Palestinian president Mahmud Abbas visited Russia on Monday in a bid to secure Russian President Vladimir Putin’s support following Washington’s recognition of Beit-ul-Moqaddas as Israel’s capital.
The Palestinian leader’s visit to Moscow came two weeks after a visit by Israeli Prime Minister Benjamin Netanyahu, AFP reported.
Abbas has refused any contact with US President Donald Trump’s administration since Washington’s recognition of Beit-ul-Moqaddas as the Israeli capital at the end of last year. Abbas is due to speak at the United Nations Security Council on February 20.

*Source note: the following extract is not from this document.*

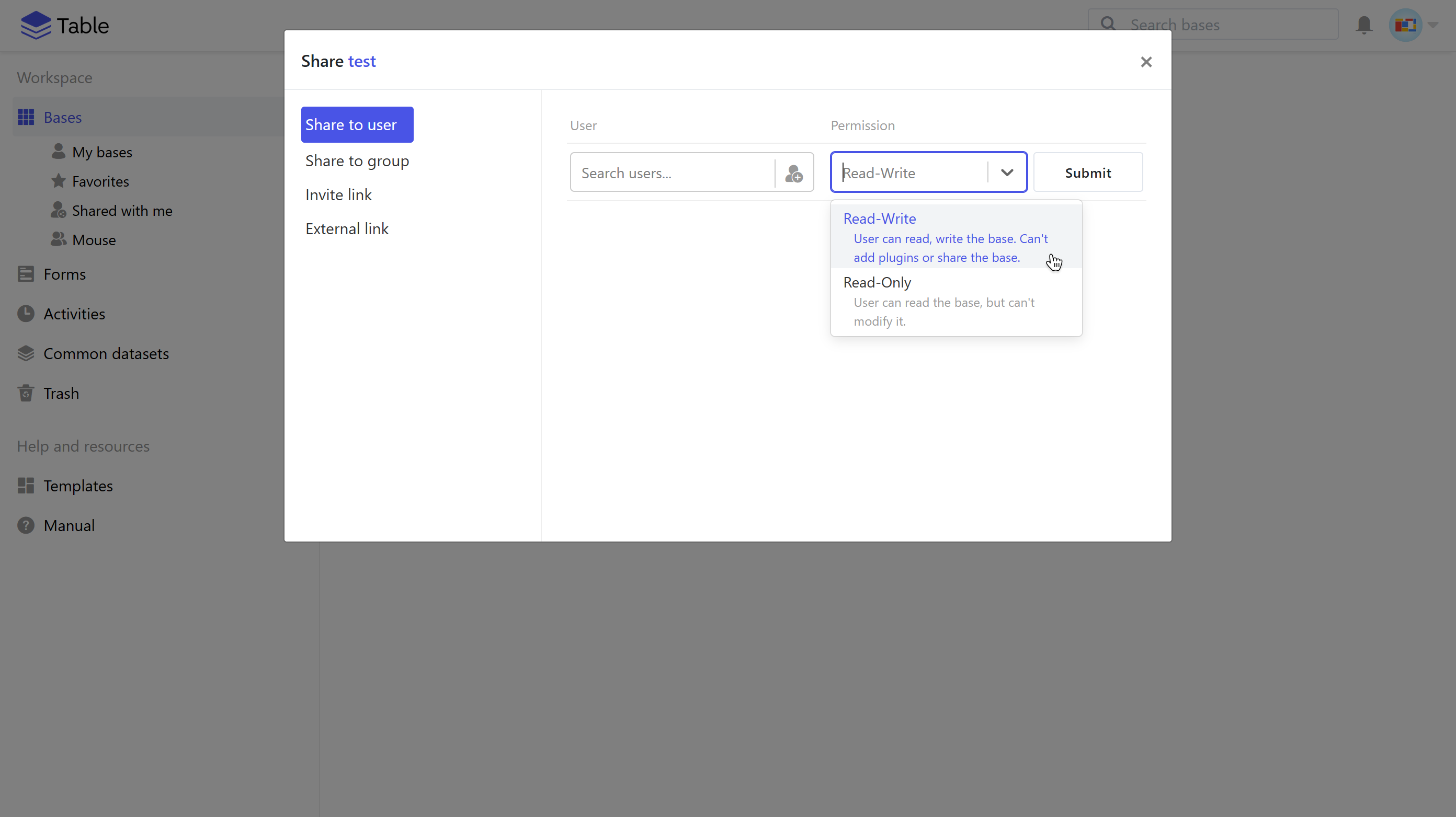Open Forms via its sidebar icon
Screen dimensions: 1456x817
pyautogui.click(x=26, y=274)
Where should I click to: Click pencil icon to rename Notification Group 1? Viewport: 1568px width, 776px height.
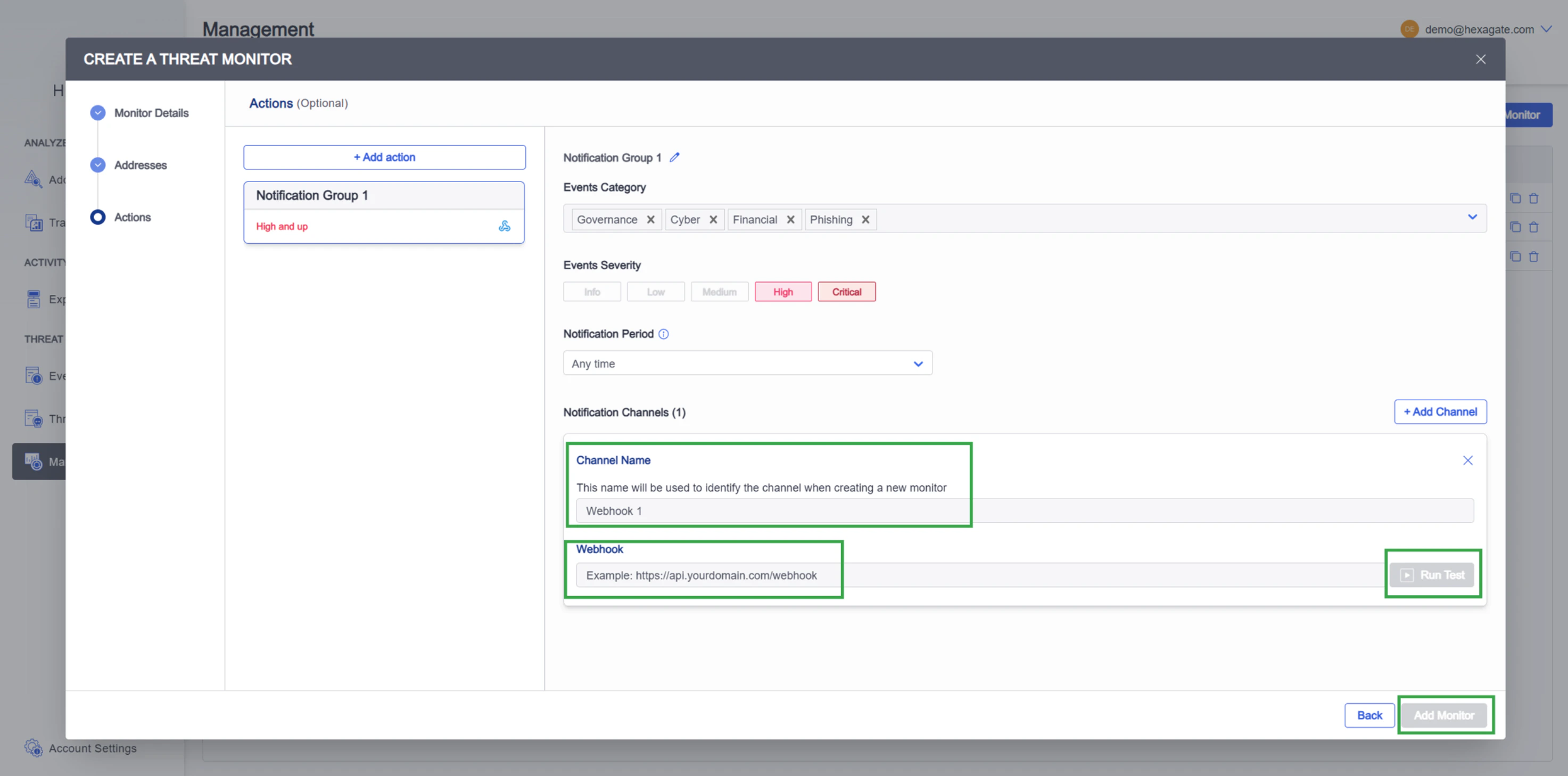click(674, 158)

Palestinians see the US decision, which broke with years of international diplomacy, as a denial of their claim to East Beit-ul-Moqaddas as the capital of an eventual Palestinian state.
Israel took control of East Jerusalem in the 1967 Six-Day War, annexed it and later declared it the indivisible capital of Israel.
A resounding majority of United Nations member states declared Trump’s move as “null and void” in a non-binding resolution.
The US Ambassador to the UN, Nikki Haley, has accused Abbas of lacking the courage needed to forge a peace deal with Israel.
Abbas in turn has rejected any mediation by Washington in the Israeli-Palestinian conflict and has promised his people to work towards full recognition of a Palestinian state by the United Nations.
Alexander Shumilin, a Middle East scholar at the Institute for US and Canadian Studies, called Abbas’s visit “an attempt to cosy up to Russia, a consistent ally, and to stop Netanyahu leading Moscow astray during an improvement in Russia-Israeli ties”.
In 2016 Russia offered to host one-on-one talks without preconditions between Abbas and Netanyahu but these never materialized.
Palestinian statehood is recognized by more than 130 countries.